In the chickens text, what is the minimum coop space it gives for each chicken?

## Excerpted text
──────

7 Downsides to Raising Chickens

1. Chickens Require a Lot of Space

Unless you’re planning to keep these birds in your house, (don’t) they’ll need an outdoor space to live. Their chicken coop  needs to be big enough to have at least 3 square feet per chicken, but that’s only if you also have a chicken run for those birds to stretch their wings. Most urban and suburban lots can only accommodate a coop and run that are large enough for a few chickens.

Here’s the problem though, you might plan to get only a few chickens, but that number can grow so easily. A lot of chicken lovers jokingly call it chicken math, when your chickens mysteriously multiply without any doing from you.

Chickens are addicting, and you’ll find yourself making excuses to get more. Maybe you want some different colored eggs, or you feel bad that one of your hens doesn’t have any friends, or your old ladies stopped laying and you need some youngsters to keep up production.

Whatever the reason, you should build a bigger coop than you plan to actually use with your first flock, and boy can that take up  a lot of space.

A chicken coop with chickens inside.

2. You Might Get Attached

You may think getting chickens is no big deal, because they’re livestock, and their main purpose is to lay eggs for your breakfast.

Chickens are more than livestock to most people. Unless you grew up on a farm and deeply understand the nitty gritty of owning livestock, it’s likely these animals will be more like pets than strictly food providers.

──────

## Material supplied
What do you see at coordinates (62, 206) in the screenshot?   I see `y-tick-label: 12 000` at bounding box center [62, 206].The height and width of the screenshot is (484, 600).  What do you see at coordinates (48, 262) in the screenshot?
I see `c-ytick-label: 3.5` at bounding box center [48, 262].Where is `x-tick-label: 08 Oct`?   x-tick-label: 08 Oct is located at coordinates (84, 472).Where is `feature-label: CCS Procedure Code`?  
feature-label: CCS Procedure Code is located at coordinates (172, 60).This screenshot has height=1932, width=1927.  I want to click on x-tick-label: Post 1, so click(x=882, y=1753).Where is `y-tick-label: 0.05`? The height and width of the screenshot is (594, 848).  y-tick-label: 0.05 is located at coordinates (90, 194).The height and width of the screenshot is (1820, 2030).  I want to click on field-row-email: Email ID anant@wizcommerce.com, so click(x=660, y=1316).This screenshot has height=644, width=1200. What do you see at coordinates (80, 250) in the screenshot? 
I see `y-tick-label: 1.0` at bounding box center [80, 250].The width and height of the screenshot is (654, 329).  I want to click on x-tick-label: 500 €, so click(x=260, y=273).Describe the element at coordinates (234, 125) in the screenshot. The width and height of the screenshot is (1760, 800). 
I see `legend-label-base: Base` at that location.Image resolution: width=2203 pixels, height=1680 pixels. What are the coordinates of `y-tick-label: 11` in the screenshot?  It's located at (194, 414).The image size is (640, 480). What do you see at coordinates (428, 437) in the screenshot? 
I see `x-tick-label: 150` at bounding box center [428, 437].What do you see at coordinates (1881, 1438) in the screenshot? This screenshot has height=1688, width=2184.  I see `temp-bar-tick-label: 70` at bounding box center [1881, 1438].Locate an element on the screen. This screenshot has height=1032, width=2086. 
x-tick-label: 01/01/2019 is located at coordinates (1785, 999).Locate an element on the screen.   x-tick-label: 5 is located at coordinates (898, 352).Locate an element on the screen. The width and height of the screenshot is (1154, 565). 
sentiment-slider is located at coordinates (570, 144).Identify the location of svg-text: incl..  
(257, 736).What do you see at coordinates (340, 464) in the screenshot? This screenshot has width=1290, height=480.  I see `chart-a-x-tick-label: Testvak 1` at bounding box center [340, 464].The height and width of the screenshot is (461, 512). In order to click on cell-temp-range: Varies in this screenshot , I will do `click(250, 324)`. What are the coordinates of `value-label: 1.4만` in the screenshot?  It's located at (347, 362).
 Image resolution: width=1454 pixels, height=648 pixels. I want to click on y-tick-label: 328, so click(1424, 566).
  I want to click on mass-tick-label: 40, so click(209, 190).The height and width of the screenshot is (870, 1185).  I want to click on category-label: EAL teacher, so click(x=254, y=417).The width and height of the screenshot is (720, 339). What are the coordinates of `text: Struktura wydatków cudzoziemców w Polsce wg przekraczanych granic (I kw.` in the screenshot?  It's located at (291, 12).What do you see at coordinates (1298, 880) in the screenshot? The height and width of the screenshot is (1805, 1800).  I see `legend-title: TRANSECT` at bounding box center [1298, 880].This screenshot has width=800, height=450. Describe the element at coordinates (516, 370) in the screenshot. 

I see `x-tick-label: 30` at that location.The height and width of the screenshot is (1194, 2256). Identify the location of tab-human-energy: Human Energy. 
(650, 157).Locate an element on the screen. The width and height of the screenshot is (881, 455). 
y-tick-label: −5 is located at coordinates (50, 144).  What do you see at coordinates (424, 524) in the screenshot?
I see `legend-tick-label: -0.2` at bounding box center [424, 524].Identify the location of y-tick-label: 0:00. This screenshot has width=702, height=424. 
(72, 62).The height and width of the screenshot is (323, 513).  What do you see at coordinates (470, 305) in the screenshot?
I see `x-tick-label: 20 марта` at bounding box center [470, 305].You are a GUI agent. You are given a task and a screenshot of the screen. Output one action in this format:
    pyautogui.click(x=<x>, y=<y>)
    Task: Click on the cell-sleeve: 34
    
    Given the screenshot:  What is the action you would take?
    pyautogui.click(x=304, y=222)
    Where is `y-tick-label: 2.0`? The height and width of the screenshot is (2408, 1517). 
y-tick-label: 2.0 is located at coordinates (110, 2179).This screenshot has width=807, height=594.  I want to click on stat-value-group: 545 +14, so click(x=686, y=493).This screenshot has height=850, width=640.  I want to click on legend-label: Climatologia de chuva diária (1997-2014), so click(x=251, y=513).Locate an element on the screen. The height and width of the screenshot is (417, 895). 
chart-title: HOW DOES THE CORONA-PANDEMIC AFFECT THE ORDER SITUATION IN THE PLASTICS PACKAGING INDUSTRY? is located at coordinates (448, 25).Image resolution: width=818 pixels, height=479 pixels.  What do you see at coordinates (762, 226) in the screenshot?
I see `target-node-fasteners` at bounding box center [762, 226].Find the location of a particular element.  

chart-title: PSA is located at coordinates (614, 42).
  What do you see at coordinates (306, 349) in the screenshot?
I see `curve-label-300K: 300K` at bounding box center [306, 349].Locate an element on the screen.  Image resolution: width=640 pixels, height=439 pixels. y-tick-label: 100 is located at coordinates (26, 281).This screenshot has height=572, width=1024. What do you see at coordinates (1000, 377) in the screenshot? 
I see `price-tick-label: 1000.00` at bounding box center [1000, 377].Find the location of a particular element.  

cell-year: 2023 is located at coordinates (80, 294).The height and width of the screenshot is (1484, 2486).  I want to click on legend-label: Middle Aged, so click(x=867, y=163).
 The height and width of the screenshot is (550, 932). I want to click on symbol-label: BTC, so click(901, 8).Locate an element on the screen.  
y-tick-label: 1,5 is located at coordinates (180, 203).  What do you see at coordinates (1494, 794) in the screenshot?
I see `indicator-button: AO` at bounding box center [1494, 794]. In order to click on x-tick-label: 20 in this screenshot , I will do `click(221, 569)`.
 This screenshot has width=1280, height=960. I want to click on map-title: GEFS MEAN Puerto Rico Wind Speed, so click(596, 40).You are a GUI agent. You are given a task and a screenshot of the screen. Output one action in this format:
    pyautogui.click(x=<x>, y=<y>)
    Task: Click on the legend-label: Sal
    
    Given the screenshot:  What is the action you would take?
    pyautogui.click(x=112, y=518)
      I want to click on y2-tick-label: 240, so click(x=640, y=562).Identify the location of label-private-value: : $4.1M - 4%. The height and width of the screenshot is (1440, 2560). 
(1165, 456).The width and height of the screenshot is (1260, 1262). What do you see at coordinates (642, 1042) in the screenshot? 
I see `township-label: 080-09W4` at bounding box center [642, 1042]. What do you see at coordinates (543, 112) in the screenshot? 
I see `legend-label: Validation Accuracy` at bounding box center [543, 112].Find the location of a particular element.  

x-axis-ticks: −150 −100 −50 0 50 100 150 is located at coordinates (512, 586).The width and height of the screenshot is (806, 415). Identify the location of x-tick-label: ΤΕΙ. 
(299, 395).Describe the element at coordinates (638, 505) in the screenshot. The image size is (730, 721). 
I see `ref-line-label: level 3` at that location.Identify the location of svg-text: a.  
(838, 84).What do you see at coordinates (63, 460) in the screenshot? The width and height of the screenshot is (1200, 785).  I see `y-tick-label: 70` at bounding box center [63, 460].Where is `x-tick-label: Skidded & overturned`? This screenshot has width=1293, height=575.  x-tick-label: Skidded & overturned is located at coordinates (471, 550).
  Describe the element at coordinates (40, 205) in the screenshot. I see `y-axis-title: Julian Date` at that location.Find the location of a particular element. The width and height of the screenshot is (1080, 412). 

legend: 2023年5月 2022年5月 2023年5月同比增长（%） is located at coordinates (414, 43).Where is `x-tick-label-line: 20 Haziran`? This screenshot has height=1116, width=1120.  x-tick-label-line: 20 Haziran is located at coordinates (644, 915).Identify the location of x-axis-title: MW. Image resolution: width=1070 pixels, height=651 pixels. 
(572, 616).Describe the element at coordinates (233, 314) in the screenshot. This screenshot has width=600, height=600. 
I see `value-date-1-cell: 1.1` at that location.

──────

## Result of the exercise
At least 3 square feet per chicken, and only if the birds also have a chicken run.